One of the doctors trained in the use of ozone therapy at Hastings named Dr. Kanneh, accidentally stuck himself with an Ebola infected needle, and developed typical Ebola symptoms within three days, as expected. Understandably, he was scared to death to get tested, because he knew if he tested positive, he would not be allowed to receive ozone treatment. He did take ozone, as per Rowen-Robins protocol, and was symptom-free within 48 hours.

“First of all, if you’re suspected of having Ebola, you’re thrown into a room with every other person who’s suspected. And if you didn’t have Ebola beforehand, you’re probably going to have Ebola afterwards,” Dr. Rowen notes.

“If you do test positive for Ebola, you’re picked up forcibly in a paddy wagon and you’re carted off to the ‘treatment center.’ Treatment center? Well, I’m finding out now that the people aren’t really fed. If their families don’t feed them, they don’t get fed. At best, you’re going to get IV fluids…

They have a 60 percent probability of dying. And in the case of doctors… 100 percent of Sierra Leonean doctors who have gotten Ebola have died, with the exception of two. The first one is Dr. Kanneh. Now, we cannot prove that he had Ebola because he wasn’t tested. I certainly now understand why he didn’t get tested; he knew he would be carted off and left to die…”

The second survivor is Dr. Komba Songu Mbriwa, who did test positive for the virus. Somehow he was offered, and accepted, ozone therapy, which was administered by Dr. Kanneh. Four days later, the government announced Dr. Mbriwa was free of Ebola… It’s still unclear what or who allowed Dr. Mbriwa to receive the treatment, while it was withheld from so many others—including other infected doctors.

“I’m not really sure how it got there or if they looked the other way because he was a military physician,” Dr. Rowen says. “But even though he was treated with ozone, the government didn’t acknowledge it publicly.

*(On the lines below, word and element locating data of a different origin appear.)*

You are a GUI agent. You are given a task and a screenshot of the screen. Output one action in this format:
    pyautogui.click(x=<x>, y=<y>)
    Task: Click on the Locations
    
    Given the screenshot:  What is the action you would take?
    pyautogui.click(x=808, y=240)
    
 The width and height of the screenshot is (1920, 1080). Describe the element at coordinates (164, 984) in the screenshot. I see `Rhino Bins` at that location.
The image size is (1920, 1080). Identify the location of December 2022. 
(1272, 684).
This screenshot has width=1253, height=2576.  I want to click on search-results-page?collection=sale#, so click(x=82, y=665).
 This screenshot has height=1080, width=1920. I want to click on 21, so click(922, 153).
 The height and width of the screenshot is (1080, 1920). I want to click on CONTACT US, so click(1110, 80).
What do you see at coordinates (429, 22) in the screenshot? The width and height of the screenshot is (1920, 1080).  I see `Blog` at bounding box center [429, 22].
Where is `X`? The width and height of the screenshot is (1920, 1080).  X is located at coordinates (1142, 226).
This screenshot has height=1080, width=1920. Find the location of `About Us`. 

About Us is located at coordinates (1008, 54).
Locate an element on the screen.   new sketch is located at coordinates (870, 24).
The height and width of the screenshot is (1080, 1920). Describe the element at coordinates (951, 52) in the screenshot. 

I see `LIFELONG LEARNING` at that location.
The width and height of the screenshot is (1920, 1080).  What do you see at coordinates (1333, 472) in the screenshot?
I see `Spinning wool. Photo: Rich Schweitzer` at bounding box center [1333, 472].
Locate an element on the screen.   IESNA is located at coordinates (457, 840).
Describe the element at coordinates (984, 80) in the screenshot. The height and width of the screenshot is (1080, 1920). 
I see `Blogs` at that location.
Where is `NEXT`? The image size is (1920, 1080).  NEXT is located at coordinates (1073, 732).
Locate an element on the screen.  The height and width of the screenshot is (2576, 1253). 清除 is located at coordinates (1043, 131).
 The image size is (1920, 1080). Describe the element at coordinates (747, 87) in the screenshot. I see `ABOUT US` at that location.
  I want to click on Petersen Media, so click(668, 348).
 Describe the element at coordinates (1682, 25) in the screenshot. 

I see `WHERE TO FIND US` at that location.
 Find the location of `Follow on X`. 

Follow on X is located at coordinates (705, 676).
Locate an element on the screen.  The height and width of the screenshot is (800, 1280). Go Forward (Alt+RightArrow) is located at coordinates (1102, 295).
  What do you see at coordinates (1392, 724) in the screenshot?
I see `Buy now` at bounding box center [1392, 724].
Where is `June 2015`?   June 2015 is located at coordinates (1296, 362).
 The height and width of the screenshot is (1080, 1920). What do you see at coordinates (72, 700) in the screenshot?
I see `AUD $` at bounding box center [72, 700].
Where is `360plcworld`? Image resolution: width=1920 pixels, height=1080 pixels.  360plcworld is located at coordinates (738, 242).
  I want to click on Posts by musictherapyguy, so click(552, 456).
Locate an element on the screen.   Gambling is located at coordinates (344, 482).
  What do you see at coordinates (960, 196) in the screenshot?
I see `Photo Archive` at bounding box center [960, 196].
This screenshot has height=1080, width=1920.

In fact, while they publicly said, ‘We now have the Sierra Leonean physician who’s survived Ebola,’ they didn’t tell the world that he got ozone.

The government itself, apparently, took the credit for it. Now, I said ‘apparently’ because I don’t know everything that happened there. All I know is, there’s been no mention that the man received ozone at all, and we know he did receive it, and we know that he’s the only confirmed physician case of a Sierra Leone doctor to have made [survived] it.”

… [Another] doctor we trained at Hastings, whom I met, also got Ebola… He asked for ozone; he begged for ozone, and was refused. He was transferred from Hastings, where it could’ve been accessible, to another center where it wasn’t accessible, and then he got renal failure, and he was transferred again for dialysis, and died. This is a man that I met and that I had hands-on training with, and my heart is broken because he was refused ozone after he asked for it.”